It’s April 2003, and Myers, the founder and CEO of Memphis-based videoconference technology company Interactive Solutions Inc., is sitting in his office with the door closed. His hands are shaking.

Based on the figures he’s studying, it appears to him he’s found the payment of potentially hundreds of thousands of dollars’ worth of fraudulent bonuses and commissions dating back about a year – a long-running fraud at his company that escaped his notice until now. Worse, it appears to go back to around the time his brother died, when Myers understandably needed some time away from the usual hubbub of his business.

All at once on this particular day in 2003, it was clear to Myers that an employee was stealing from the company – a crime for which a federal judge found her guilty the following year. The discovery hit the self-professed numbers junkie like a roundhouse blow to the jaw.

That’s how Myers recounts the day he discovered the fraud that nearly crippled his business in a book he wrote about his experiences called “Keep Swinging.”

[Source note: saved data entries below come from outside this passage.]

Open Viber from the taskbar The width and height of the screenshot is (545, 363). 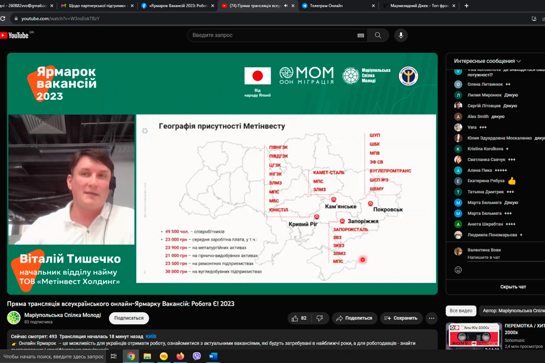tap(196, 356)
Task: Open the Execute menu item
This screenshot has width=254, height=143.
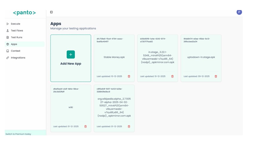Action: [15, 24]
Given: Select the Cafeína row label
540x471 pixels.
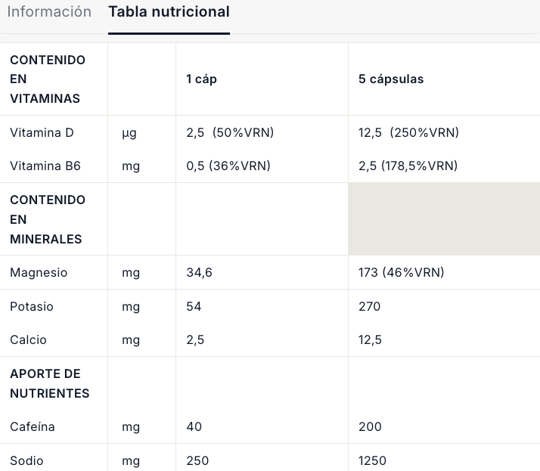Looking at the screenshot, I should [x=33, y=427].
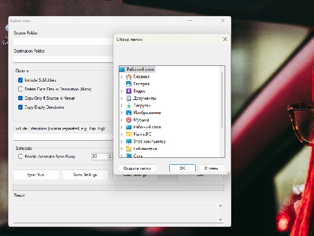Click the Создать папку button
This screenshot has width=314, height=236.
137,168
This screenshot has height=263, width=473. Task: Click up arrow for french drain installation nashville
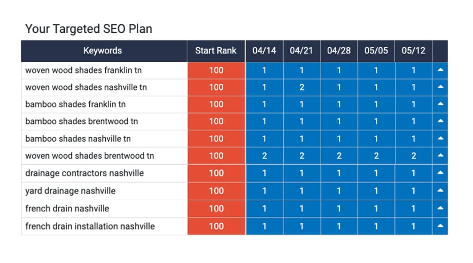440,226
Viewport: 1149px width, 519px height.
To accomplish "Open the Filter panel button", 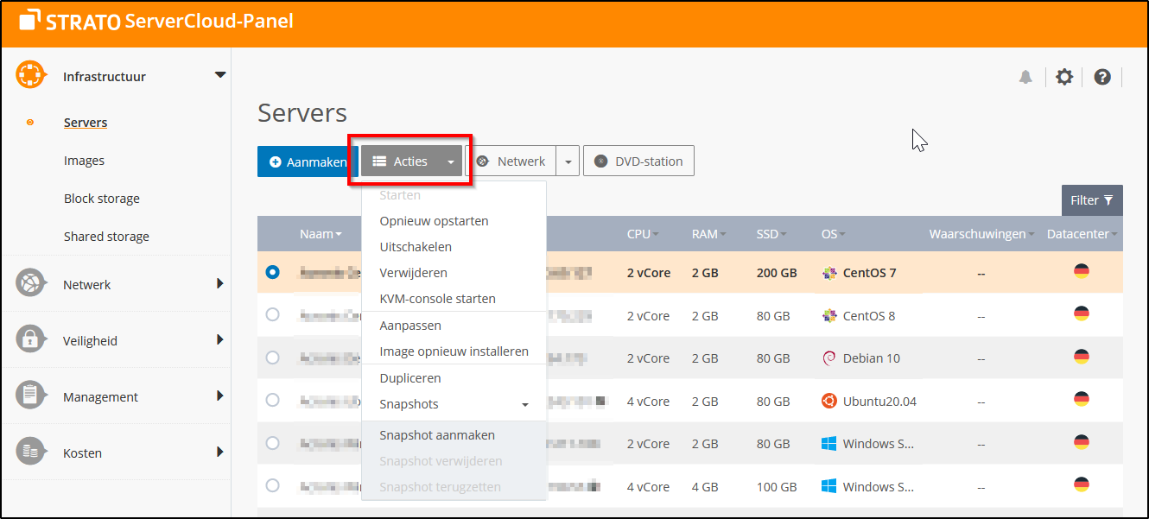I will (1091, 200).

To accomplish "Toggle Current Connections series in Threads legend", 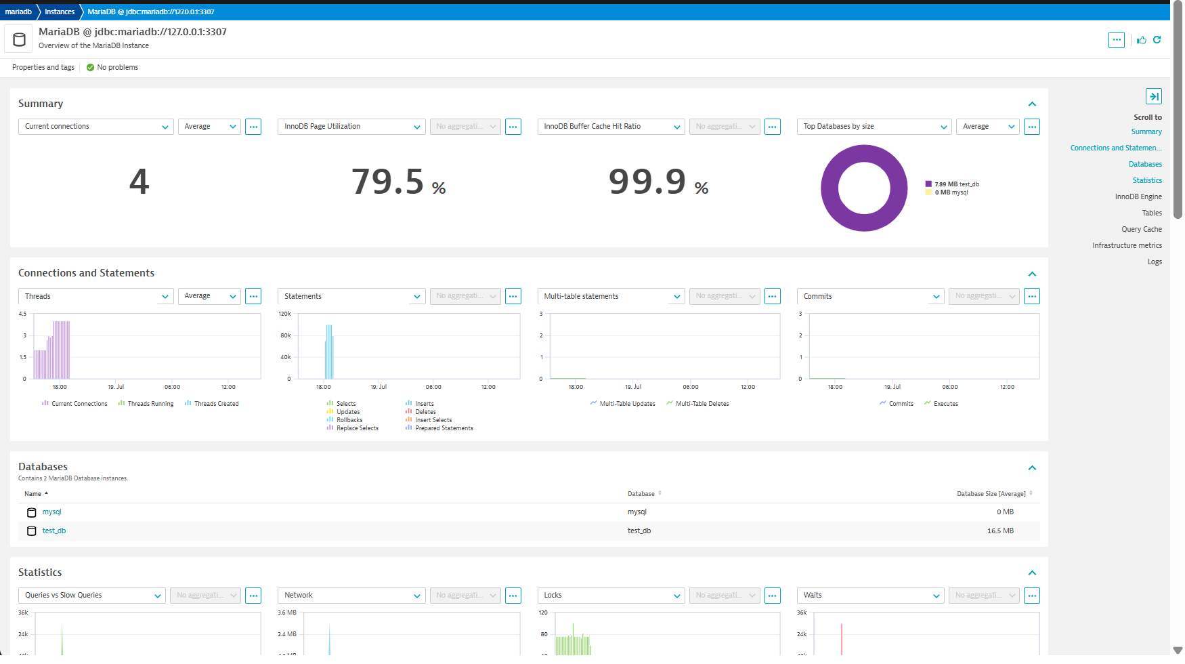I will pyautogui.click(x=74, y=404).
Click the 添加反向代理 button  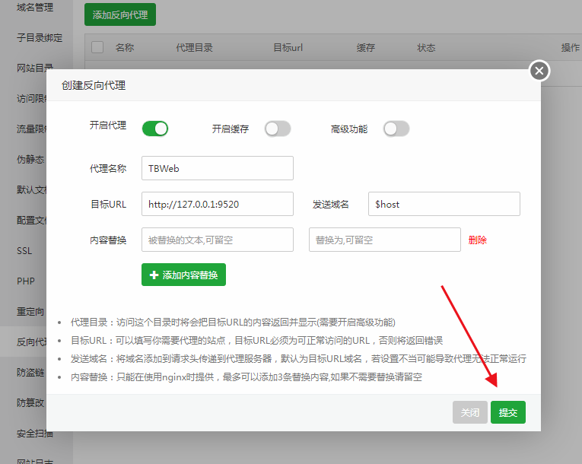[119, 14]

What came after that period for his company is one of the most crowd-pleasing aspects of any good story: the comeback. He and his firm made it through to the other side, but it still wasn’t all smooth sailing after that.

The recession, for example, took a big bite out of the company’s revenue in 2009 – another hurdle to get over.

Myers’ story is by now an old one and is well-known in the Memphis business community. And episodes like the ones ISI faced have hit plenty of other Memphis-area businesses.

They’re gut-check moments that inevitably force a company founder or CEO to figure out if they have what it takes to go the distance, and then to put those skills into action.

For some, the recession is partly to blame. For others, it was financial shenanigans similar to what Myers had to sort through and fix. Sometimes, the nature of the business just changes – and a business too slow to adapt might find itself on a collision course with ruin.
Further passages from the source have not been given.